Throughout this course, we bore witness multiple perspectives concerning academic partnerships. These new perspectives were offered by some of Geneseo’s very own faculty. Having their perspective was important because it showed me that the complexities of academic partnership can be seen anywhere. We first had a conversation with robbie routenberg who acts as Geneseo’s Chief Diversity and Inclusion Officer. This conversation yielded insights on the balance between being “prosponsive” or “responsive.” The former calling for an open conversation about certain experiences on campus before an incident has occurred, while the latter is the response to an incident. robbie focused on striking the delicate balance on issues like your right to freedom of speech versus someone else’s freedom of religion. robbie explained that the best response is to have a meaningful conversation in which you try to educate and cast a new perspective. We also spoke to Joe Cope who acts as the Associate Provost for Student Success at Geneseo. His discussion opened our minds to the syllabus that frequently acts as a contract between student and professor. While some students may feel powerless in this partnership, he insures us that a Professor can be held accountable for making arbitrary decisions. For example, if a Professor never mentions an attendance policy but fails you for missing two classes, you can appeal your grade, this option maintains the balance necessary for academic partnerships. We lastly spoke with Dr. Sasha Eloi-Evans who acts as the Director of Multicultural Programs and Services. She provided insight to her navigation between the relationships of her students and colleagues where she emphasized the importance of open trust and consent. Successfully navigating consent, trust, and open conversations like the Geneseo faculty is imperative for every partnership.

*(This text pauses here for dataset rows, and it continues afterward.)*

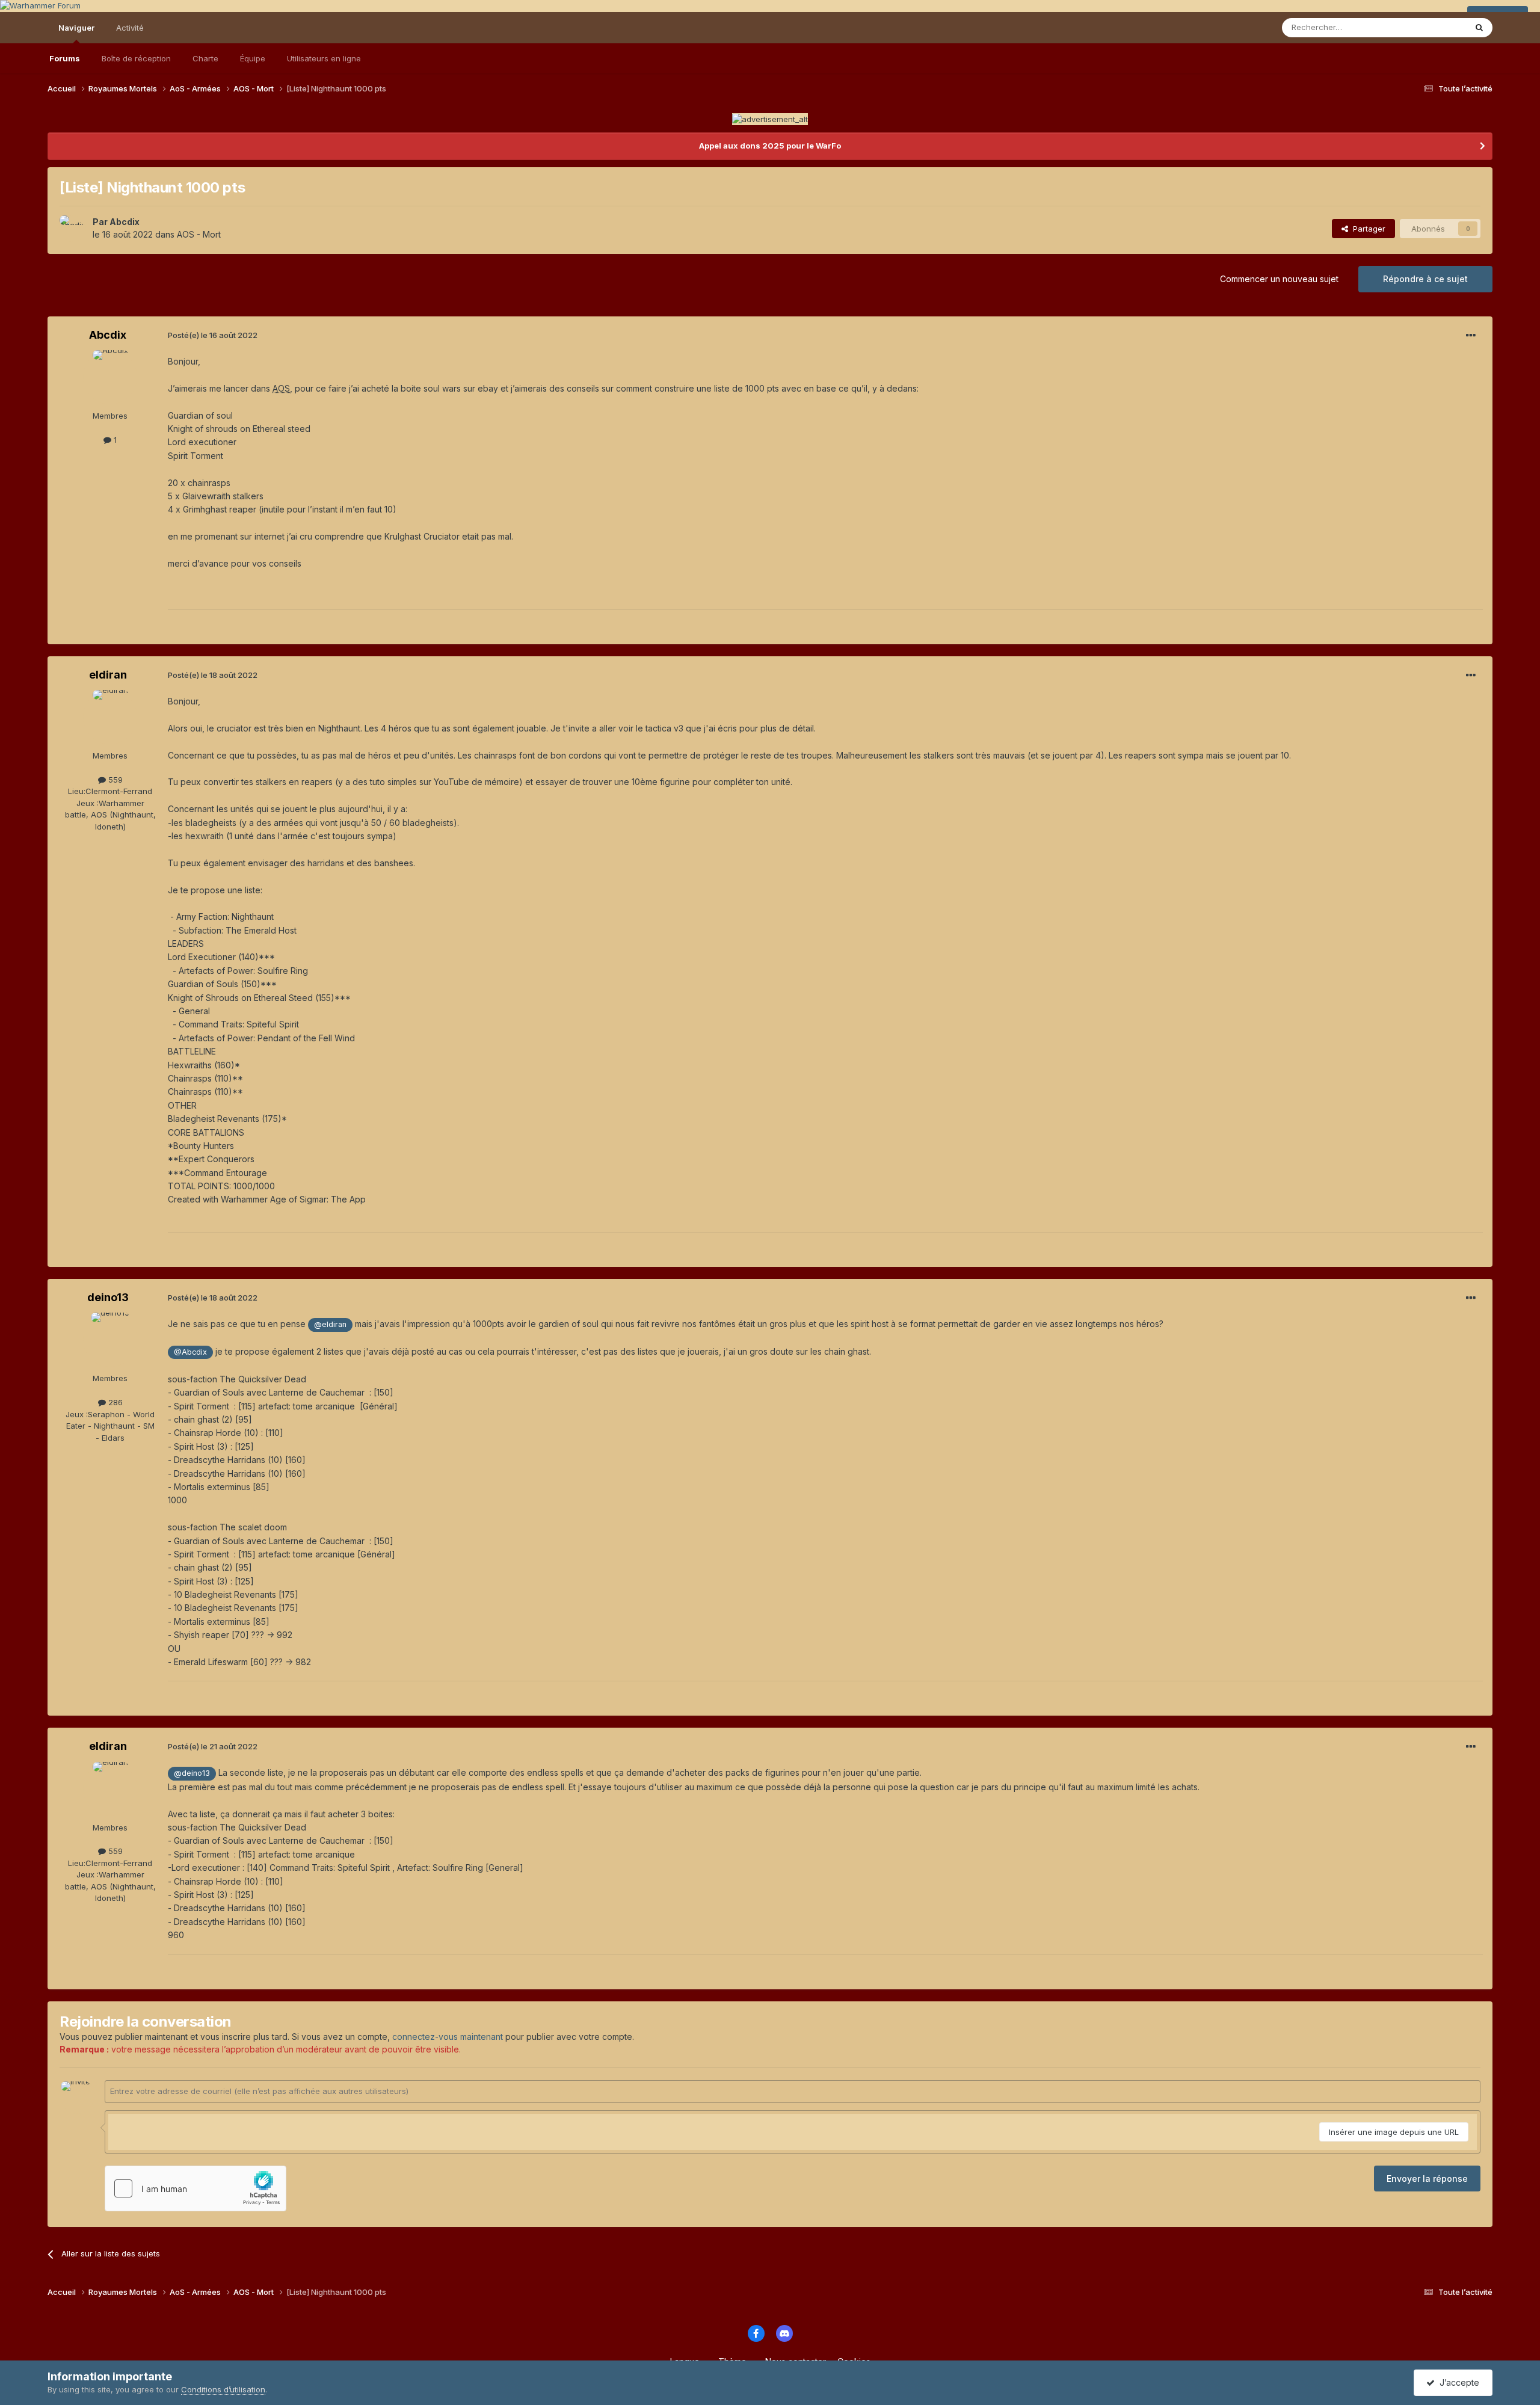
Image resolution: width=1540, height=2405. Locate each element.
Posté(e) (212, 335)
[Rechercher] (1479, 27)
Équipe (252, 58)
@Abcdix (190, 1351)
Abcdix (124, 222)
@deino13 (192, 1773)
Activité (130, 27)
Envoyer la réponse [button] (1427, 2178)
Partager (1366, 228)
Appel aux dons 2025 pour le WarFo (770, 145)
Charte (205, 58)
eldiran (108, 674)
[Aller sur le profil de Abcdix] (73, 228)
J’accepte (1457, 2382)
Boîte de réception (136, 58)
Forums (64, 58)
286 (114, 1402)
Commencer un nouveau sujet (1279, 279)
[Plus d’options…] (1471, 335)
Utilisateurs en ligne (324, 58)
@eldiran (330, 1324)
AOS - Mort (199, 234)
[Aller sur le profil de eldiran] (110, 717)
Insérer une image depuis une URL (1394, 2132)
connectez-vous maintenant (447, 2036)
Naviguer (76, 27)
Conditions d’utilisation (223, 2389)
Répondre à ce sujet (1425, 279)
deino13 (108, 1297)
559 (114, 779)
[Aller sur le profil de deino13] (110, 1340)
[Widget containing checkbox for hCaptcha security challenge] (195, 2188)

At the beginning of this semester I remember hearing that Professor McCoy demanded greatness and growth from her students. But now, as my freshman year comes to a close the submission of this essay, what’s next? Who is going to help me grow, who is going to challenge my perspective every Monday and Friday? Well, this is when I pass on what I learned earlier this year called the Pygmalion Effect. It is the phenomenon whereby others’ expectations of a target person affect the target person’s performance, or more simply put, when you demand greatness out of someone, they perform greatly. I would then argue that this semester we were pushed to greatness by Professor McCoy, who made us revise essays and expand our perspective on a number of issues. But as time goes on, I think that we should demand greatness from ourselves. Geneseo’s GLOBE tells us as students we should, “gain practice in the ability to reflect upon changes in learning and outlook over time.” Being able to look back at my mindset and writing from January and compare it to now surreal. From this point on, we should begin assessing our own growth from time to time, in order to keep ourselves accountable for our growth. That’s why I hope you’ll join me by marking this date in your calendar to serve as a reminder to come back and re-read this essay every year. This course has given us the tools necessary to change our perspective, to grow and to ultimately never stop thinkING.